■ **INPUT DATA**
╭──
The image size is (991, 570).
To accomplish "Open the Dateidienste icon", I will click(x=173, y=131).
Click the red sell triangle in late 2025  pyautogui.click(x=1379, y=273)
╰──
╭──
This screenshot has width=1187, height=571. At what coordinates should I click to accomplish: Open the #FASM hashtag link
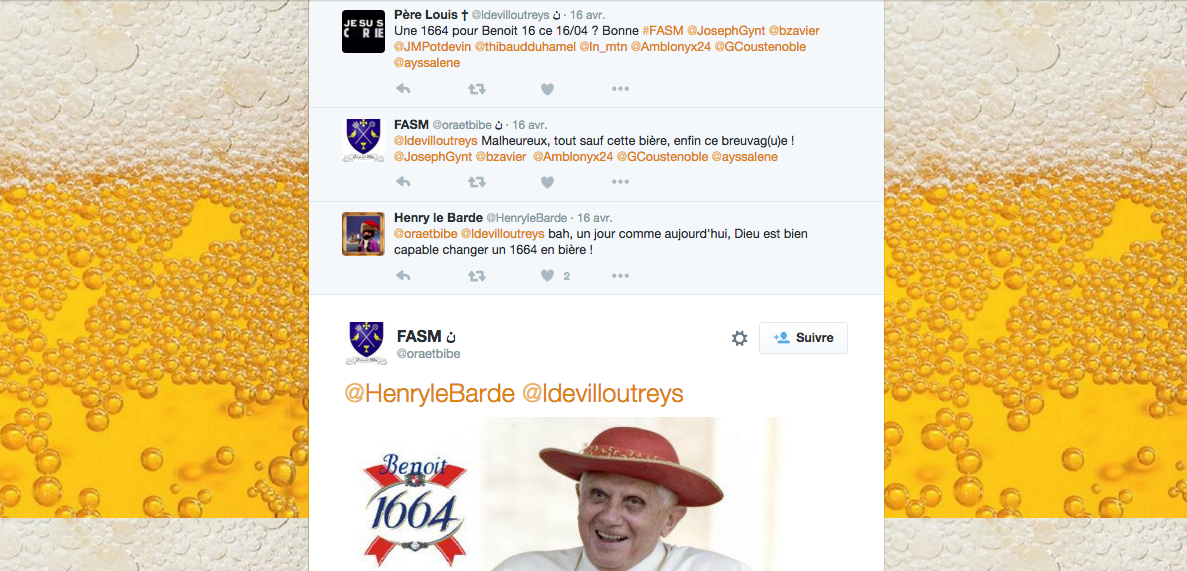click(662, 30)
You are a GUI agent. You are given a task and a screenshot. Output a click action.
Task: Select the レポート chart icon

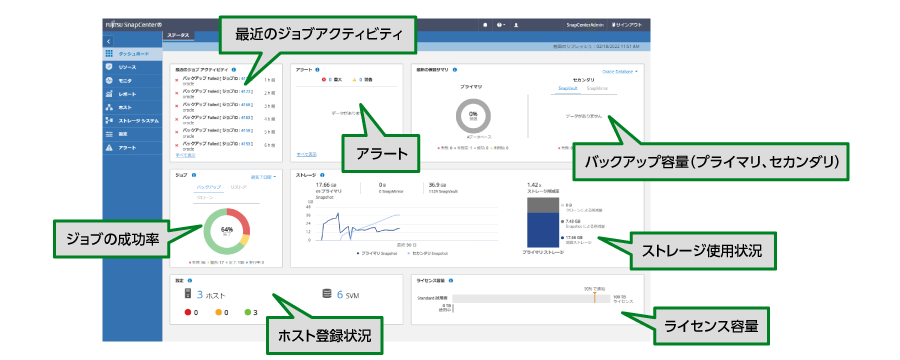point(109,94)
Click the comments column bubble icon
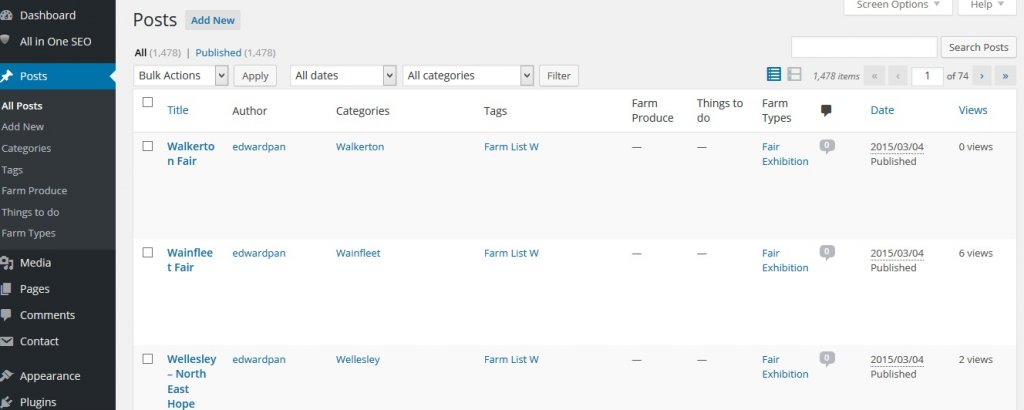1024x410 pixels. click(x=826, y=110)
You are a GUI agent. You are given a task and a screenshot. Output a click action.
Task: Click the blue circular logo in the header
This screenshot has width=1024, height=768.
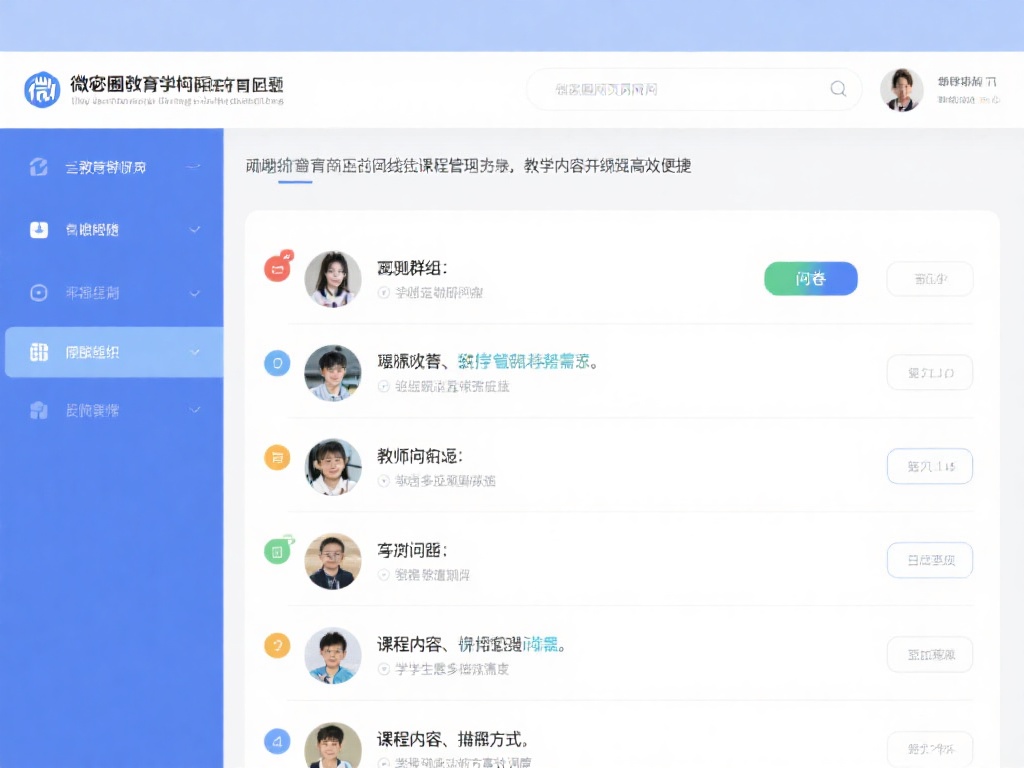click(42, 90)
╰──
╭──
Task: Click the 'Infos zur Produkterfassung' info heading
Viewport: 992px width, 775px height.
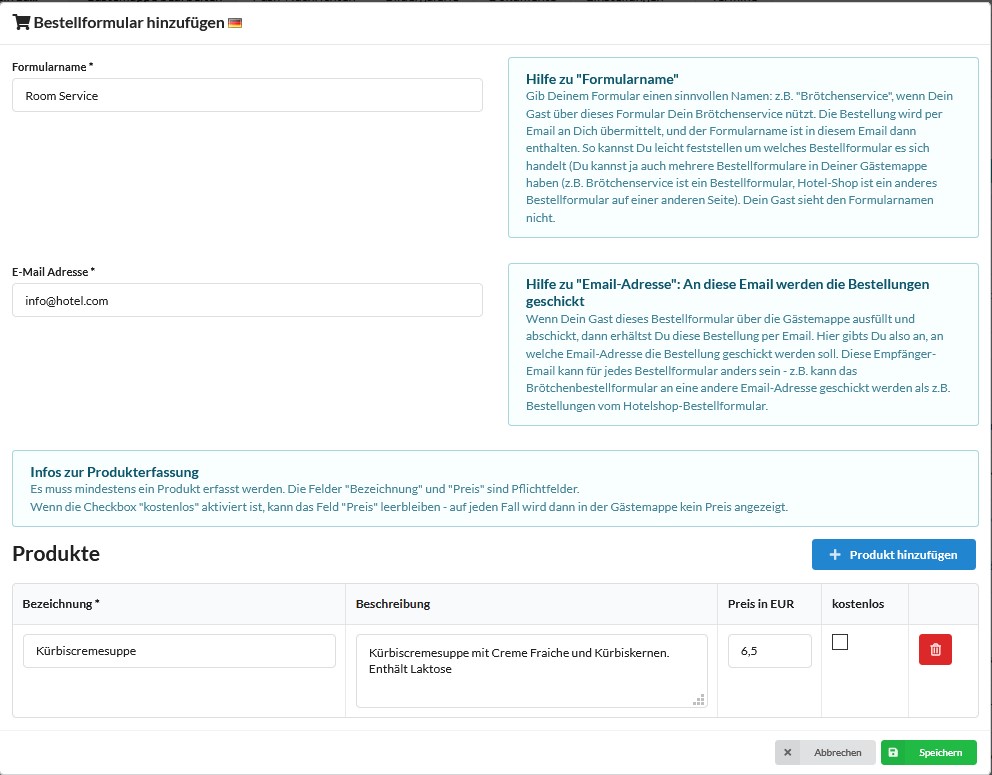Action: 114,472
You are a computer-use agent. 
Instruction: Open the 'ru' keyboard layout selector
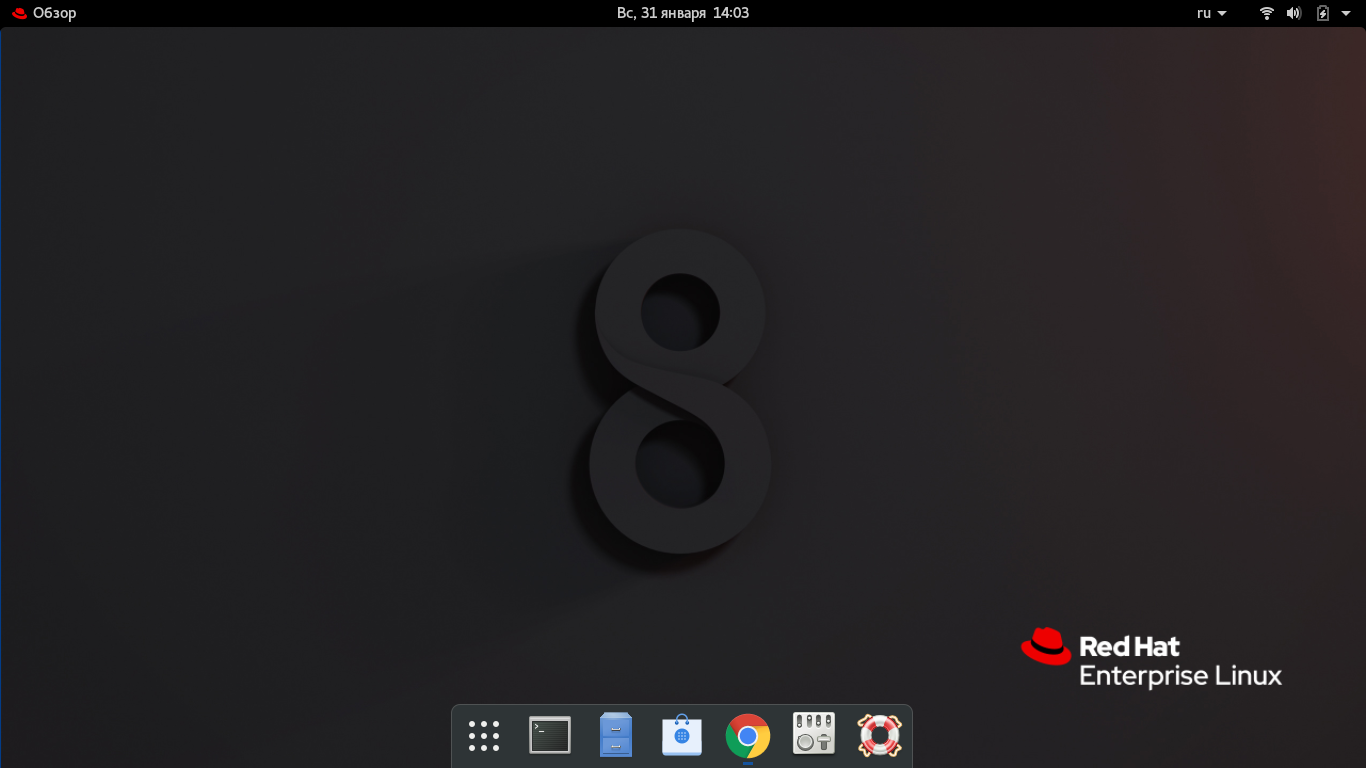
╰──
■ **WHAT IS NEEDED**
Reproduce the lines of the entries above from the one with "You are a computer-use agent." to the one with "Instruction: Open the", both included, exactly and without any other line.

■ **OUTPUT FOR THIS TASK**
You are a computer-use agent. 
Instruction: Open the 'ru' keyboard layout selector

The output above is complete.